## WORK TO BE COMPLETED
Copy the items word for word, starting at the line that contains "The image size is (1920, 1080)." and ending at the line that contains "edelweiss-logo: edelweiss INTELLIGENT INFORMATION is Bau… is", with both of those lines included.
[[ DATA FOR THIS TASK open ]]
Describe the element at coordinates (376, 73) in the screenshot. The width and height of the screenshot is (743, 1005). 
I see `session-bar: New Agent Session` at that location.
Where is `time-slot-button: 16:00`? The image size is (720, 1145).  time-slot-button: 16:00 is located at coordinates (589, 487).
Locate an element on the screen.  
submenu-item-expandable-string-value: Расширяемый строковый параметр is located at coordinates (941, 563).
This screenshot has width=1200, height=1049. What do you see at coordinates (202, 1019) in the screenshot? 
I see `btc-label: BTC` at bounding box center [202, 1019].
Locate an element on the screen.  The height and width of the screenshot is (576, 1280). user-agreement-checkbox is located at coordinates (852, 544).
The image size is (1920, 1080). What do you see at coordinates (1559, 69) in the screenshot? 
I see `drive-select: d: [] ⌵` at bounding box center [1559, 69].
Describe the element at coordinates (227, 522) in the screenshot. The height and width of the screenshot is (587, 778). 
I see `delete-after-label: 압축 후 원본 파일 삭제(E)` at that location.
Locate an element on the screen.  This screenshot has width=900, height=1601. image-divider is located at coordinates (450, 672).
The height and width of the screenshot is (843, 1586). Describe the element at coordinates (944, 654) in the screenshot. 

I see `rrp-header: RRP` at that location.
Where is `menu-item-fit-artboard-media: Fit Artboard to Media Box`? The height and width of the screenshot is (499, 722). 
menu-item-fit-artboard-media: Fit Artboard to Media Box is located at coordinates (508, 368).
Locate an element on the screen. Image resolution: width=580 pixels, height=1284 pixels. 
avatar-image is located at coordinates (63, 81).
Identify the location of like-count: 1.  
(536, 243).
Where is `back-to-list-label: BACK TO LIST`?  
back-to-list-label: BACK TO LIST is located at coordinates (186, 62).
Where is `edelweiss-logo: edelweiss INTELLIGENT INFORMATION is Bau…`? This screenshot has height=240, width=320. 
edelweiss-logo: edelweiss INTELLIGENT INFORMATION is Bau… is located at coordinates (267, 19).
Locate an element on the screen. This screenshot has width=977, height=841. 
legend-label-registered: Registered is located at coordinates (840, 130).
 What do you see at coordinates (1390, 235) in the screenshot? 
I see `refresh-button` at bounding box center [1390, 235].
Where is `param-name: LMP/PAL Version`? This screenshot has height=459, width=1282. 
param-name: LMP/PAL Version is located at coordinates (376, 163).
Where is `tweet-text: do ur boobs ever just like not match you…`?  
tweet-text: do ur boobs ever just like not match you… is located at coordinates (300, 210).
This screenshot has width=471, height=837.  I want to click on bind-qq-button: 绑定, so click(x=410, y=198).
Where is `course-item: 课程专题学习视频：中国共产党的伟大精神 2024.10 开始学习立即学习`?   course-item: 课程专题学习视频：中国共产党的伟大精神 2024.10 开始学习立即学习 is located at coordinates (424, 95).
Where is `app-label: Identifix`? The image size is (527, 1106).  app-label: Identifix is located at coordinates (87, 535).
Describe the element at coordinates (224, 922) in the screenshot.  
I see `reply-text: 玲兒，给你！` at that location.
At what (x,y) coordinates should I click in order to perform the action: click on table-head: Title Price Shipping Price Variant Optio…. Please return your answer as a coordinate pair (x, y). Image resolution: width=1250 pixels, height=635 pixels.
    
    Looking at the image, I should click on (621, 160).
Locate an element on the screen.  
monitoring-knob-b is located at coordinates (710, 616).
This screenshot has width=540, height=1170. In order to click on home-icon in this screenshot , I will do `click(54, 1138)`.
[[ DATA FOR THIS TASK closed ]]
## OUTPUT FOR THIS EXERCISE
The image size is (1920, 1080). What do you see at coordinates (1559, 69) in the screenshot? 
I see `drive-select: d: [] ⌵` at bounding box center [1559, 69].
Describe the element at coordinates (227, 522) in the screenshot. The height and width of the screenshot is (587, 778). 
I see `delete-after-label: 압축 후 원본 파일 삭제(E)` at that location.
Locate an element on the screen.  This screenshot has width=900, height=1601. image-divider is located at coordinates (450, 672).
The height and width of the screenshot is (843, 1586). Describe the element at coordinates (944, 654) in the screenshot. 

I see `rrp-header: RRP` at that location.
Where is `menu-item-fit-artboard-media: Fit Artboard to Media Box`? The height and width of the screenshot is (499, 722). 
menu-item-fit-artboard-media: Fit Artboard to Media Box is located at coordinates (508, 368).
Locate an element on the screen. Image resolution: width=580 pixels, height=1284 pixels. 
avatar-image is located at coordinates (63, 81).
Identify the location of like-count: 1.  
(536, 243).
Where is `back-to-list-label: BACK TO LIST`?  
back-to-list-label: BACK TO LIST is located at coordinates (186, 62).
Where is `edelweiss-logo: edelweiss INTELLIGENT INFORMATION is Bau…`? This screenshot has height=240, width=320. 
edelweiss-logo: edelweiss INTELLIGENT INFORMATION is Bau… is located at coordinates (267, 19).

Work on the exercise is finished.